Toutefois ce qui est le plus nécessaire, à mon avis, c'est une réaction morale et intellectuelle, une sorte d'insurrection, des leaders d'opinion et des nombreux citoyens qui, après tout, se soucient de l'Europe. Ils voient les dommages mortels qu'une nouvelle génération de dirigeants politiques vigoureux et brillants – qui cependant sont plus conscients de leur propre histoire que de l'histoire de l'Europe – infligent à la maison européenne inachevée que leurs prédécesseurs ont construite il y a plus de soixante ans. Nous devrions tous cesser de nous cacher derrière ce qui est normalement considéré comme politiquement « correct », ce qui est approprié en temps normal. Nous devrions faire l'effort désagréable d'exposer à l'opinion publique le cynisme de nombreuses positions des différents gouvernements, en particulier lorsqu'ils siègent au Conseil. Il faudrait publiquement dénoncer que les positions politiques nationales très souvent non seulement ne répondent pas à l'intérêt général européen, mais aussi, dans la plupart des cas, ne répondent même pas à une notion d'intérêt national.

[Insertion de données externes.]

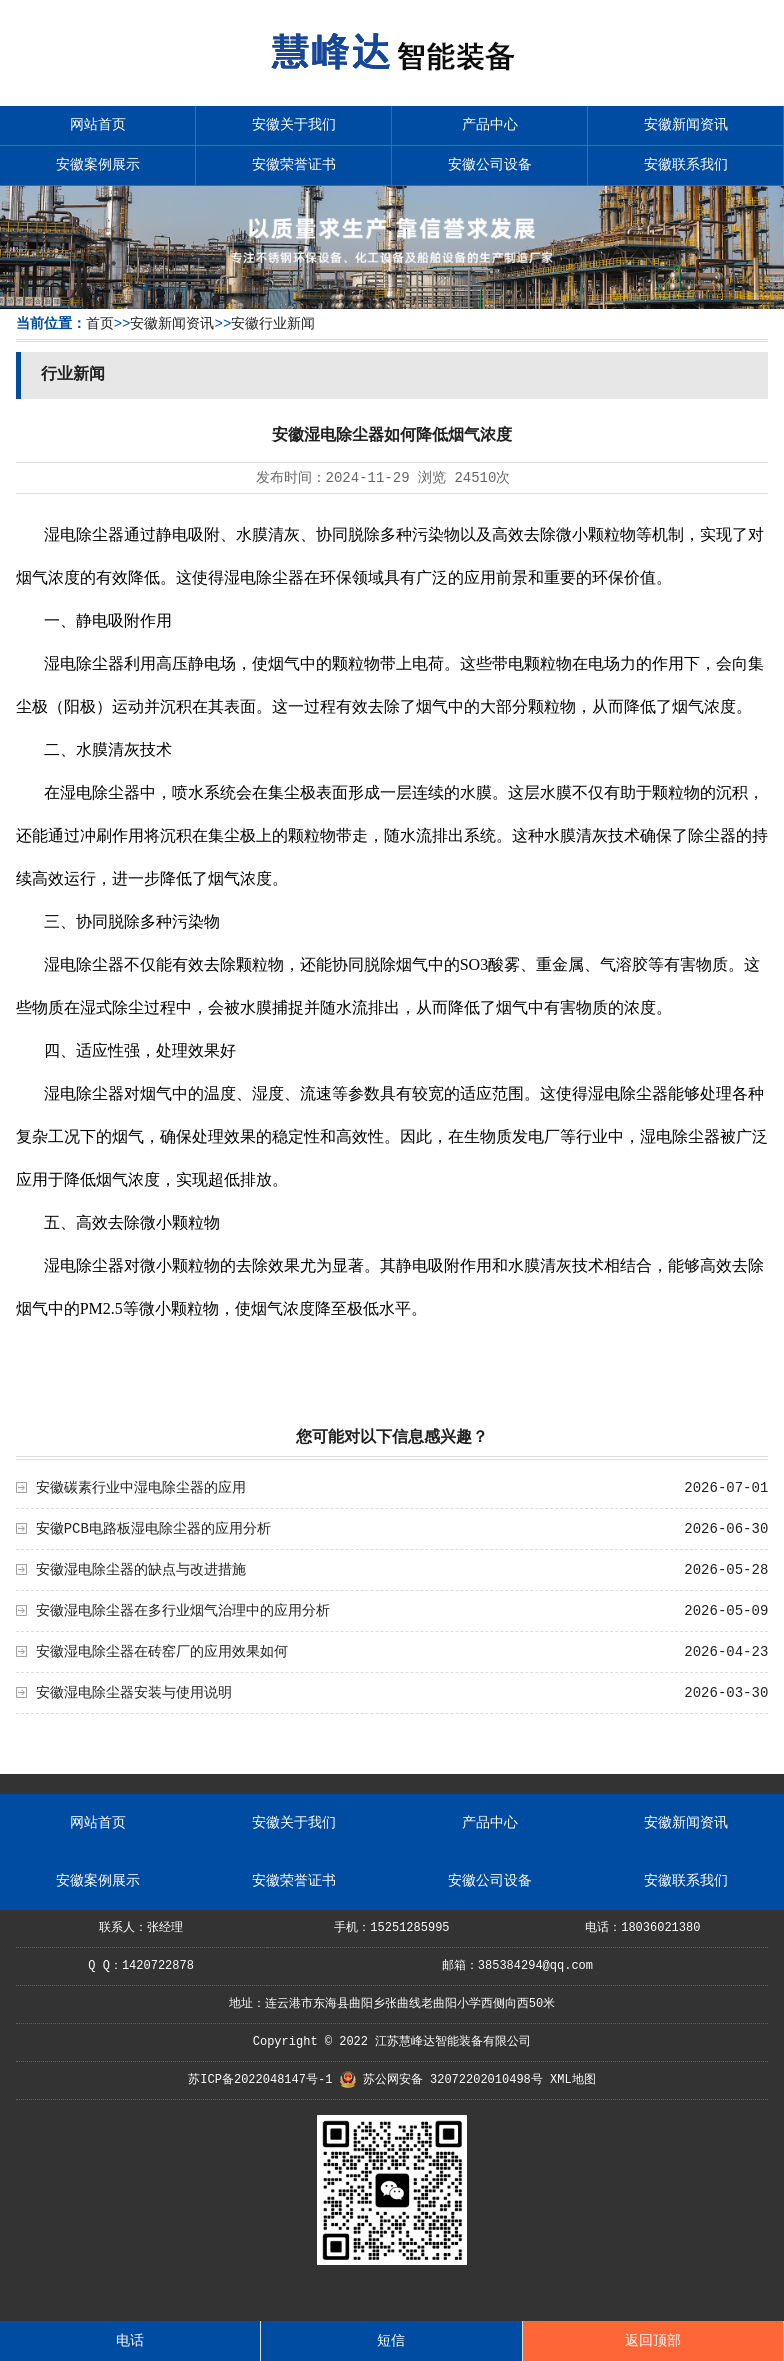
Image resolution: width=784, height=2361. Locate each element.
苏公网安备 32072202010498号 (453, 2080)
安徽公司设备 (490, 165)
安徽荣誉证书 (294, 165)
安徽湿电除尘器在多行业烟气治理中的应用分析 (183, 1611)
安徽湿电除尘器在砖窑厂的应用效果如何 (162, 1652)
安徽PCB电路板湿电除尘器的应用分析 (153, 1529)
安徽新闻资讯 (686, 125)
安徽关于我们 (294, 125)
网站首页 (98, 125)
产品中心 (490, 125)
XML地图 (573, 2080)
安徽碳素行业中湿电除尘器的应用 (141, 1488)
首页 (100, 324)
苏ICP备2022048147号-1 (260, 2080)
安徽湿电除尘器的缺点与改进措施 (141, 1570)
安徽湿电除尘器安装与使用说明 (134, 1693)
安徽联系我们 (686, 165)
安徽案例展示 (98, 165)
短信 (391, 2341)
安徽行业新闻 (273, 324)
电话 (130, 2341)
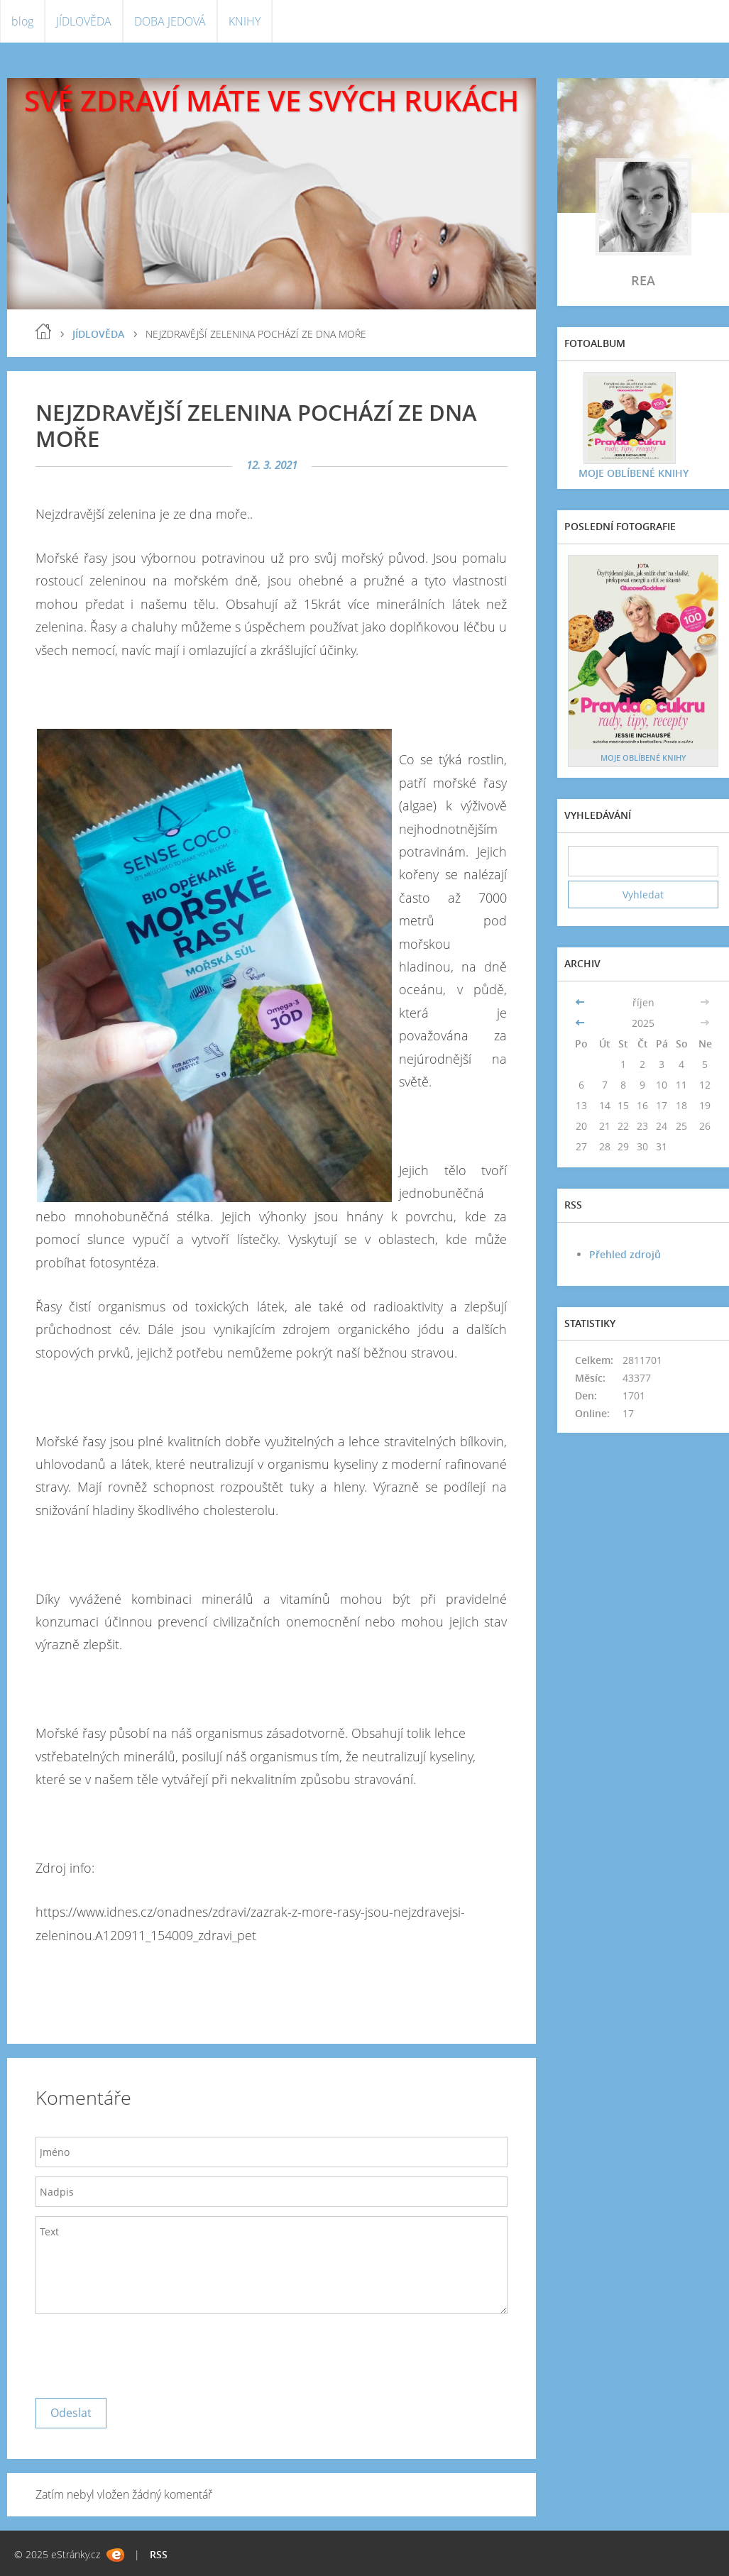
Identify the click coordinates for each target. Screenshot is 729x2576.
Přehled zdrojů (625, 1254)
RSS (159, 2554)
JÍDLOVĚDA (83, 21)
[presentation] (143, 2352)
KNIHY (245, 21)
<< (581, 1002)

Elles sont principalement motivées par l'intérêt du parti politique auquel appartient l'homme d'État, sinon son intérêt purement personnel.
Comment jugez-vous la place de l'Europe dans le monde d'aujourd'hui (Brexit, Trump, Chine, etc.) ?
C'est une place qui se réduit, d'une part, à cause de tendances qui dépassent les responsabilités de l'Europe, telles les divergences démographiques ou la croissance enfin connue par les pays que l'on appelait « en voie de développement », à laquelle d'ailleurs l'Europe a contribué, et, d'autre part, à cause de l'insuffisance des politiques menées au niveau national ou communautaire dans les domaines, par exemple, de l'innovation ou des réformes structurelles, ce qui a freiné la compétitivité de l'économie européenne.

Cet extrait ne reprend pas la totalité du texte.